Hitting the archives

Today, I started my archival research in Germany. The upcoming weeks, I’ll stay in Berlin and study source material in the Bundesarchiv. I was very pleasantly surprised with the beautiful suburb of Lichterfelde in which the archive is situated.

 

The archive itself is located in former barracks of the Prussian Kadettenkorps, that was disbanded as part of the Versaille treaty after the Great War. Today and tomorrow, I will mainly work in the library of the archive, that is housed in the former chapel built by the American army when it took over the estate after the Second World War.

bundesarchiv-library-inside
The library from the inside

Apart from a great collection on the history of the German labour movement, the library has a number of old journals from the council movement that are of special interest to me. The librarians have been very helpful, also in the preparation of my trip, and when I arrived this morning a whole pile of books, journals and microfilm cases was waiting for me.

If the library looks quite old-fashioned on the pictures, that’s because it is. There is no wifi and the microfilm machine can unfortunately not save images to harddisk, so I had to make a lot of prints. All this made me think of my first year as a history student. Best of all was the fact that not all the files of the library are entered into the digital catalogue.

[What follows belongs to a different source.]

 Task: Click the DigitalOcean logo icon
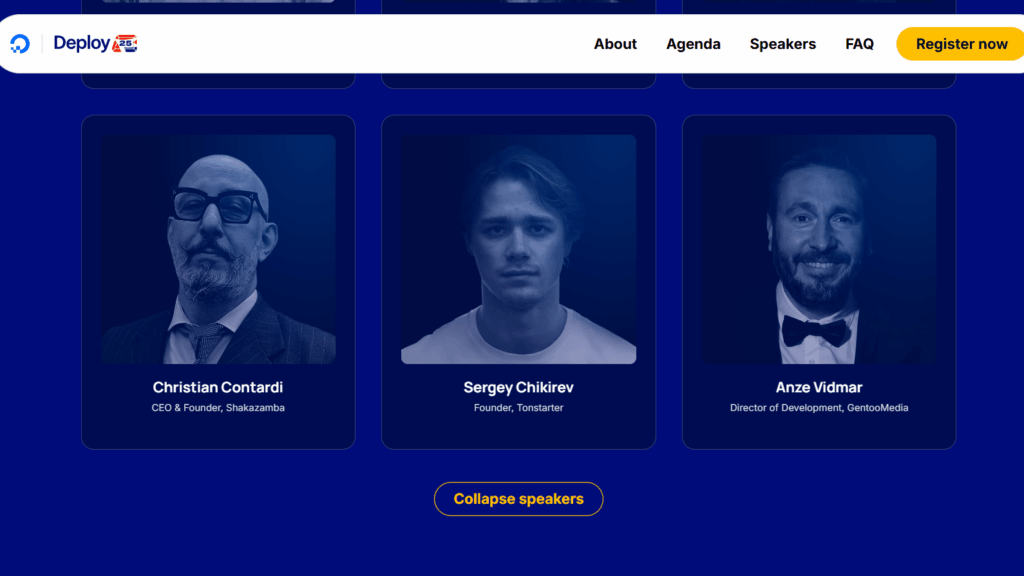pos(20,44)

A small section (of course exactly that section that I wanted to study) has to be ordered still from the old Zettelkatalog: old school card catalogue that is ordered topically. Behind the tab about the Kommunistische Arbeiterpartei Deutschlands I found a lot of books and articles that I indeed had not found in the digital catalogue.

bundesarchiv-zettelkatalog
The old Zettelkatalog

I ordered the objects I needed, also old-fashionedly, by writing out order forms with serial numbers. Hopefully they will be available for me tomorrow!